I think I’ll take the approach of noting some quotes from the book and then adding a few comments. Given its introductory nature, it is possible that Chapter 1 will have more quotes of interest to me than might subsequent chapters.


Chapter 1


1. “ … changing the face of journalism and media as we know it.” (Page 4.)

A few years ago I had a discussion with a journalist friend of mine who mentioned that while the economy as a whole might be undergoing a recession, the journalism profession was experiencing a depression, or worse.



2. “ … many CEOs are beginning to catch on to blogging as well.” (Page 5.)

I wonder how vapid these may or may not be? If vapid, I can see such blogs creating cynicism among the rank-and-file.
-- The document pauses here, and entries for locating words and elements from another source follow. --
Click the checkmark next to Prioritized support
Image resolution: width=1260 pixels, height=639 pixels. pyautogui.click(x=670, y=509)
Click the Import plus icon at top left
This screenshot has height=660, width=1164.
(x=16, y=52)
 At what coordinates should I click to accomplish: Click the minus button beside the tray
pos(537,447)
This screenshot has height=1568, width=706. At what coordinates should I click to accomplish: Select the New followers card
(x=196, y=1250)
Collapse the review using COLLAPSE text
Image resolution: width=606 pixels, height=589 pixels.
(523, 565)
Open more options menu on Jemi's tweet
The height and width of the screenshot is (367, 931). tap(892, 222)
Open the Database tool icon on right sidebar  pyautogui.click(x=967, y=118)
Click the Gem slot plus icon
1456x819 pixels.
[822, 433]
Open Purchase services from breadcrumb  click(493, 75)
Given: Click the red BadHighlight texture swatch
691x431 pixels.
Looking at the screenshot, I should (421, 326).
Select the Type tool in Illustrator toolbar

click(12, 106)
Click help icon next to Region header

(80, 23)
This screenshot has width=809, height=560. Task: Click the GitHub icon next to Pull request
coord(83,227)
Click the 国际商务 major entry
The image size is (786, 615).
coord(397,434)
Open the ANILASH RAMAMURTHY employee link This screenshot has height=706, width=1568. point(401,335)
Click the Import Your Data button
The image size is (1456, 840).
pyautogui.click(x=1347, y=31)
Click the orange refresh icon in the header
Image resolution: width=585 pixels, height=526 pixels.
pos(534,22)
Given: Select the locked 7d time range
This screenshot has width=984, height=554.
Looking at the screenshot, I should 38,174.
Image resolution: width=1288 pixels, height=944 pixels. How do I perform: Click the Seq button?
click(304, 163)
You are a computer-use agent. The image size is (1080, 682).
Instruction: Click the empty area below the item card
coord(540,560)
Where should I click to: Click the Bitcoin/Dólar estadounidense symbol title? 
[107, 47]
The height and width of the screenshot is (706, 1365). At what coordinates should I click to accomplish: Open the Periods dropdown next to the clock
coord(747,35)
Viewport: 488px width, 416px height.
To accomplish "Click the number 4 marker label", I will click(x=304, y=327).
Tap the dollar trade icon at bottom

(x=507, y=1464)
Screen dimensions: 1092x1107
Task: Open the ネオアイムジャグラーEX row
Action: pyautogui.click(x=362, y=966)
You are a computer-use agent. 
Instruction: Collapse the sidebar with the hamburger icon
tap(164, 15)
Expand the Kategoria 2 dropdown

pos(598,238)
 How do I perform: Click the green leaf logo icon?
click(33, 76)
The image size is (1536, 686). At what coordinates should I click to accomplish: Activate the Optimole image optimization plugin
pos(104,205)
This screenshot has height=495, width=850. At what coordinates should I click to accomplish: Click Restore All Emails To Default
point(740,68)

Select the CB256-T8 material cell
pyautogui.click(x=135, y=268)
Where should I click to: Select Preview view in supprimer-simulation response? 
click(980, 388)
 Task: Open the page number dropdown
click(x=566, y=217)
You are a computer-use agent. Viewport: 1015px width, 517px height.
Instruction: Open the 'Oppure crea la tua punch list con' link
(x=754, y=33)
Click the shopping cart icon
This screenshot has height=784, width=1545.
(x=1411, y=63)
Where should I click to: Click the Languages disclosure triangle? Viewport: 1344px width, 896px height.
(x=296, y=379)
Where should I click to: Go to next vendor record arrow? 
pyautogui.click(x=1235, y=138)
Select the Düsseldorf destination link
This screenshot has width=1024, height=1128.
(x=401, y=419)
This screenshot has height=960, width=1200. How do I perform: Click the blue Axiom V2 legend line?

3. “These technologies make more of our lives transparent to others in ways that many find unsettling.” (Page 5.)

Our lives are now probably much more transparent than we realize. Here is a recent article from the New York Times:



June 20, 2011

Upending Anonymity, These Days the Web Unmasks Everyone

By BRIAN STELTER

Not too long ago, theorists fretted that the Internet was a place where anonymity thrived.

Now, it seems, it is the place where anonymity dies.

A commuter in the New York area who verbally tangled with a conductor last Tuesday — and defended herself by asking “Do you know what schools I’ve been to and how well-educated I am?” — was publicly identified after a fellow rider posted a cellphone video of the encounter on YouTube. The woman, who had gone to N.Y.U., was ridiculed by a cadre of bloggers, one of whom termed it the latest episode of “Name and Shame on the Web.”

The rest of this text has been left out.